## EXCERPT PROVIDED
------------------------

BSE, CJD, Mad Cow Disease may be in milk as well as meat!

news @ nature.com - Prions suspected in milk - Sheep mammaries shown to contain agents of fatal brain disease.

Scientists have finally found evidence for what some nutritionists have suspected for years, that BSE could be passed on in milk. This follows circumstantial evidence of a higher than average rate of CJD amongst Dairy Farm workers.

It also may explain new cases of BSE amongst cattle who have been allegedly protected and kept free from contaminated food.

The inflamed mammary glands of sheep have been found to contain protein particles that cause scrapie, a sickness similar to mad cow disease. This suggests that the suspect proteins, called prions, may also be present in the milk of infected animals.

"It is unlikely that the prions are not in the milk," says Aguzzi, a pathologist at the University of Zurich Hospital, Switzerland. "And the prospect is not a pleasant one."

Neil Cashman, a prion researcher at the University of British Columbia in Vancouver, is worried too. People have looked for prions in the milk of cows with BSE and haven't found any, he says. "But they haven't looked in cows with mammary-gland infection and BSE."

On 13 January 1995 SEAC held a special meeting to consider the significance of the death of a third dairy farm worker case from CJD. They concluded that the occurrence of CJD in three dairy farm workers with BSE in their dairy herds within the first five years of the CJDSU's surveillance study was a matter of concern, given the low probability of this happening by chance.

------------------------

## SUPPLIED MATERIAL
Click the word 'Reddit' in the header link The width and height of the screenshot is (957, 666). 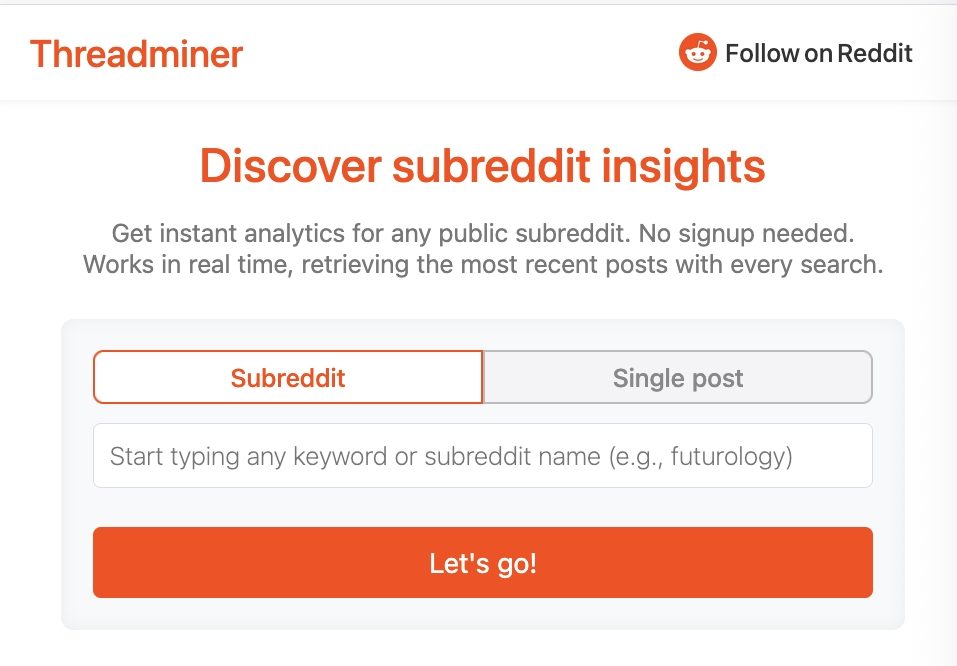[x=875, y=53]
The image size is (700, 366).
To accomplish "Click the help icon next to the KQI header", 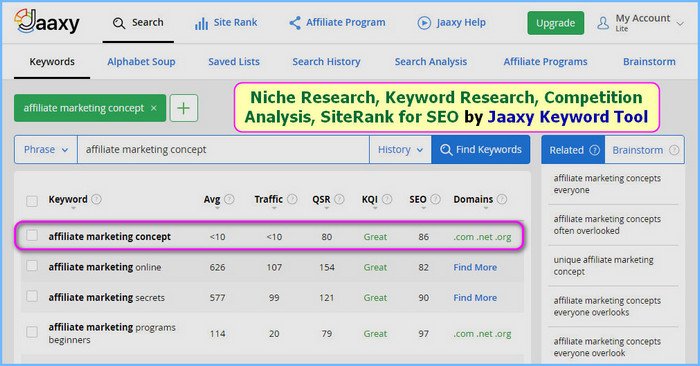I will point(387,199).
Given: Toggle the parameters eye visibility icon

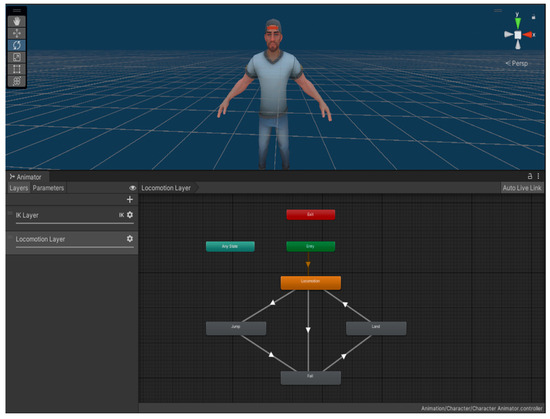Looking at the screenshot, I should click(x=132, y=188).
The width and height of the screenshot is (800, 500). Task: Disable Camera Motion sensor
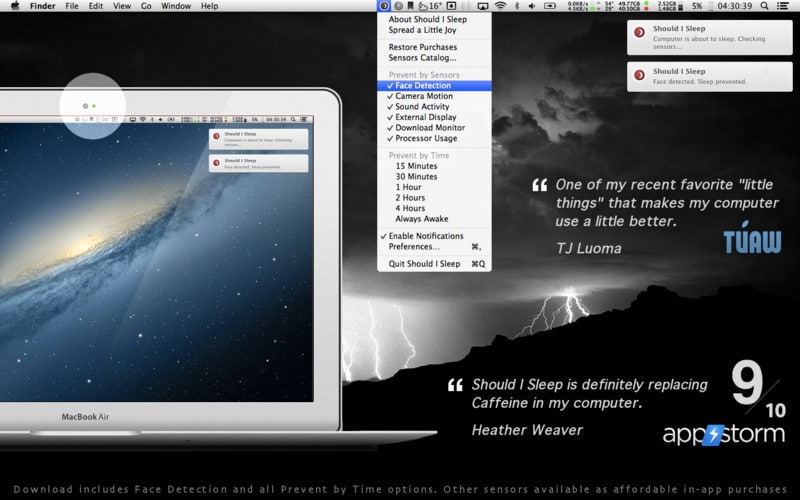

------------------------

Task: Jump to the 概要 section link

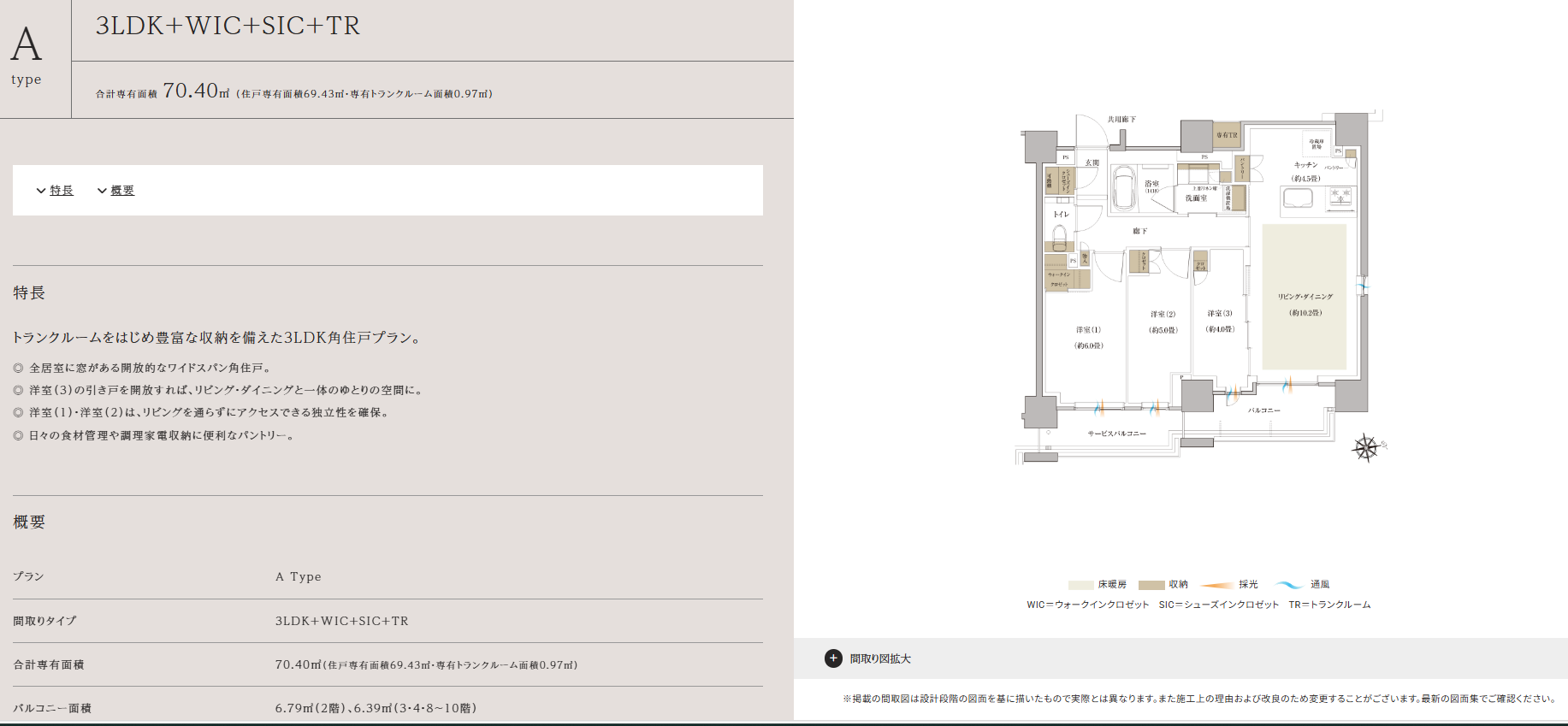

------------------------

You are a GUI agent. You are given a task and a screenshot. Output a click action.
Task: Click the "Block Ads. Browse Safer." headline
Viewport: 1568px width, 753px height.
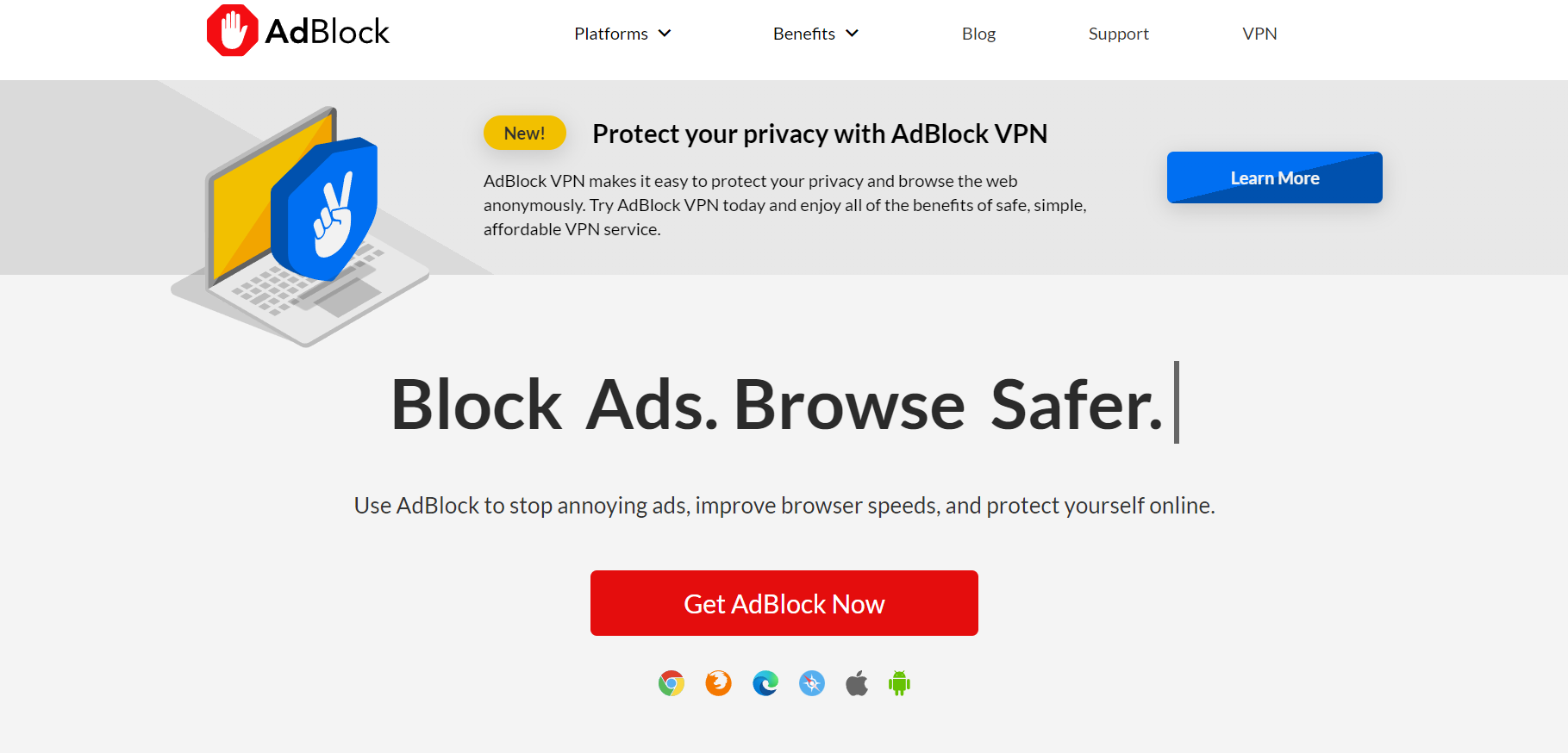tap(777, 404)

------------------------

## SET OF TASKS
1. Answer these about the article on prions in milk, one answer per line:
(a) Which animal's inflamed mammary glands were found to hold the protein particles?
(b) At which university does Neil Cashman do his research?
(c) On what date did SEAC hold its special meeting?
2. From the article on prions in milk, quote the stretch from "On 13 January" through "happening by chance.".

## ANSWERS FOR THIS EXERCISE
1.
(a) Sheep
(b) The University of British Columbia in Vancouver
(c) 13 January 1995

2.
On 13 January 1995 SEAC held a special meeting to consider the significance of the death of a third dairy farm worker case from CJD. They concluded that the occurrence of CJD in three dairy farm workers with BSE in their dairy herds within the first five years of the CJDSU's surveillance study was a matter of concern, given the low probability of this happening by chance.